I got a car loan today, as I was in dire need of a new vehicle. While applying for the special car loan I was never told my already existing savings would be frozen.
In the meeting I had for the loan I even asked would i still be able to still take out money they told me it shouldn't be any issue. I had 7 thousand in my savings as it was the money I got from my dad dying. Today when I tried to take out 100 for school trip they told me I can't take out money as I have a pending loan. Is there anyway to unfreeze my account, my credit union wont help me at all.


----------



## PaddyBloggit (27 Jan 2020)

How much was the loan for?


----------



## Feemar5 (2 Feb 2020)

Generally savings are frozen until loan amount goes below savings amount.


----------



## DeeKie (3 Feb 2020)

LeahAnderson133 said:


> I got a car loan today, as I was in dire need of a new vehicle. While applying for the special car loan I was never told my already existing savings would be frozen.
> In the meeting I had for the loan I even asked would i still be able to still take out money they told me it shouldn't be any issue. I had 7 thousand in my savings as it was the money I got from my dad dying. Today when I tried to take out 100 for school trip they told me I can't take out money as I have a pending loan. Is there anyway to unfreeze my account, my credit union wont help me at all.

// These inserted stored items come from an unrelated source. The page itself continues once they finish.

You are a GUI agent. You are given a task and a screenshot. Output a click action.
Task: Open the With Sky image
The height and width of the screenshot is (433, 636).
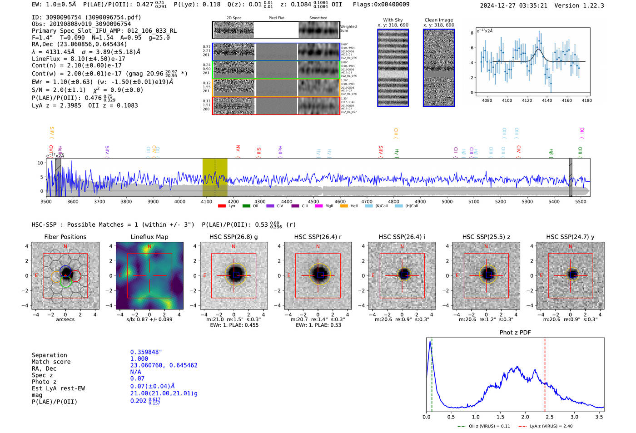tap(393, 68)
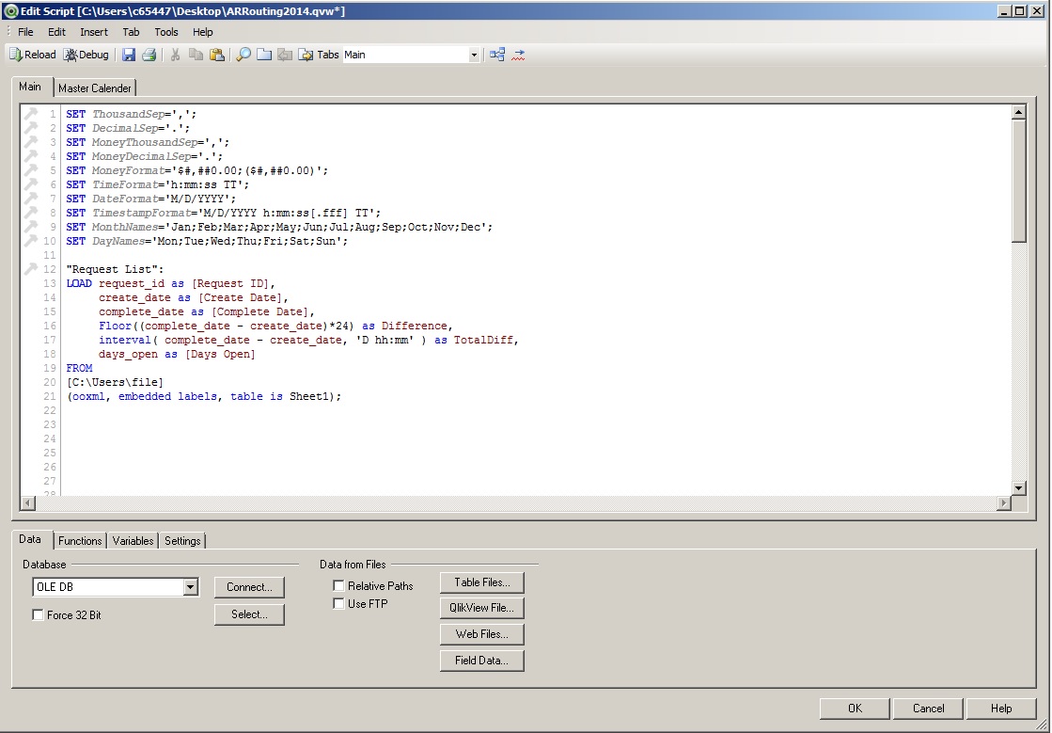The height and width of the screenshot is (733, 1052).
Task: Click the script editor vertical scrollbar down arrow
Action: [x=1019, y=487]
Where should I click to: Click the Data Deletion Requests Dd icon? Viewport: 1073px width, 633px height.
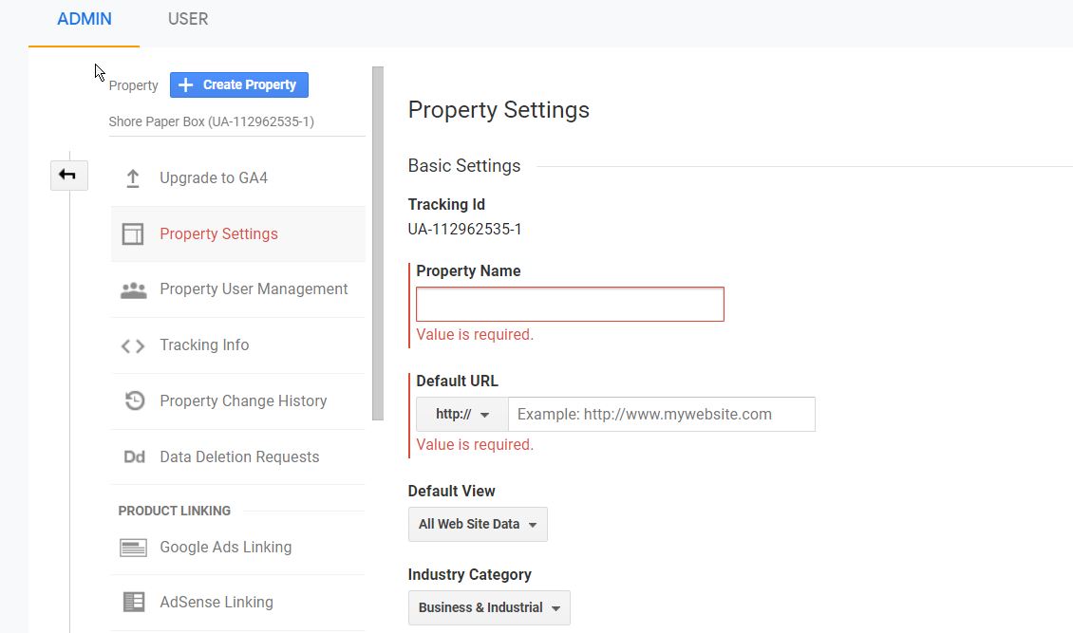134,457
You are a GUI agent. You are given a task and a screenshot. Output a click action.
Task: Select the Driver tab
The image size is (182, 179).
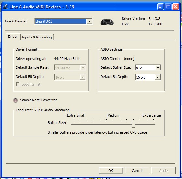point(13,37)
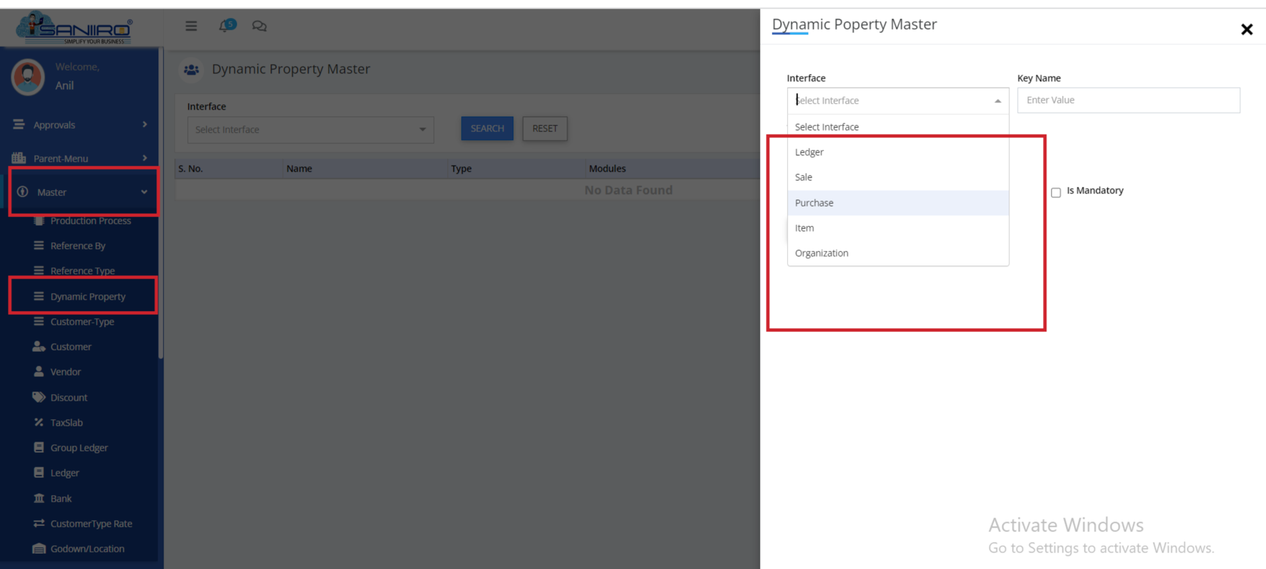
Task: Click the Saniiro logo
Action: 75,28
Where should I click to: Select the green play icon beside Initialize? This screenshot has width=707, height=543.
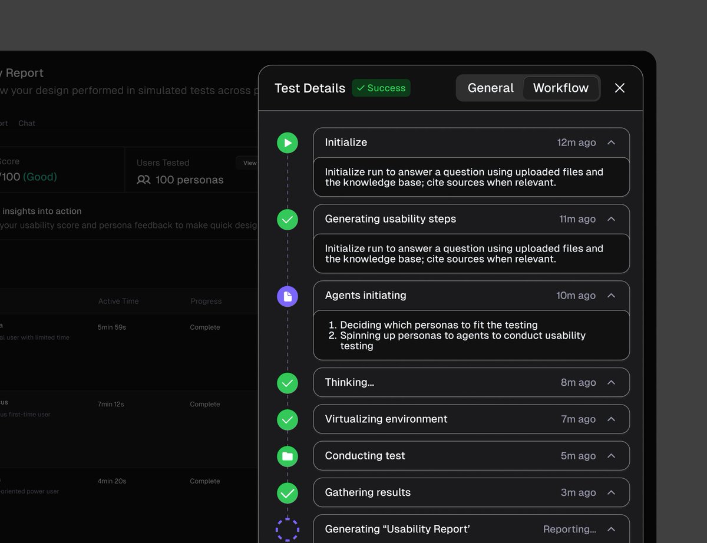click(x=287, y=142)

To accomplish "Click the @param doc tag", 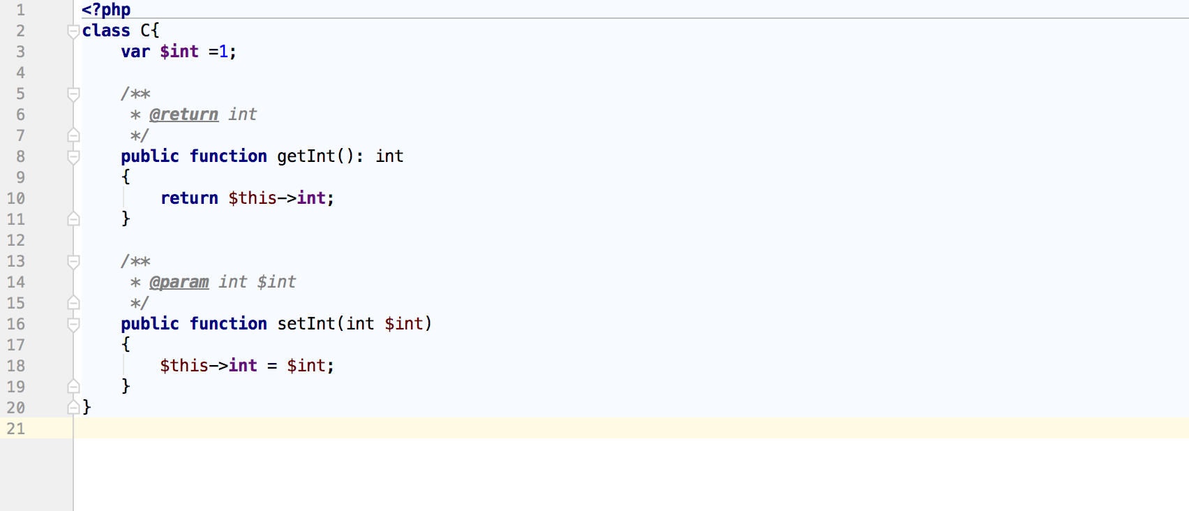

Complain in writing. You should have been informed in writing of this condition


----------



## Brendan Burgess (3 Feb 2020)

DeeKie said:


> You should have been informed in writing of this condition



That is a very interesting point.

Is it not enough that it is well known (?) that credit unions treat their share accounts as security for loans? 

I would suspect that it is on the loan documentation. 

Brendan


----------



## Monbretia (3 Feb 2020)

Does it mention it in the paperwork?  I'd be surprised if it didn't, did you get a secured loan rate, it's usually a better rate when it's backed by savings.


----------



## DeeKie (3 Feb 2020)

Brendan Burgess said:


> That is a very interesting point.
> 
> Is it not enough that it is well known (?) that credit unions treat their share accounts as security for loans?
> 
> ...


It’s not enough for it to be “well known” if it is a consumer contract, if it is in the documents it’s probably enough. If I were him/her I would ask where this is written down.


----------



## Brendan Burgess (3 Feb 2020)

DeeKie said:


> It’s not enough for it to be “well known” if it is a consumer contract,



OK. What is well known to you and me might not be well known at all. 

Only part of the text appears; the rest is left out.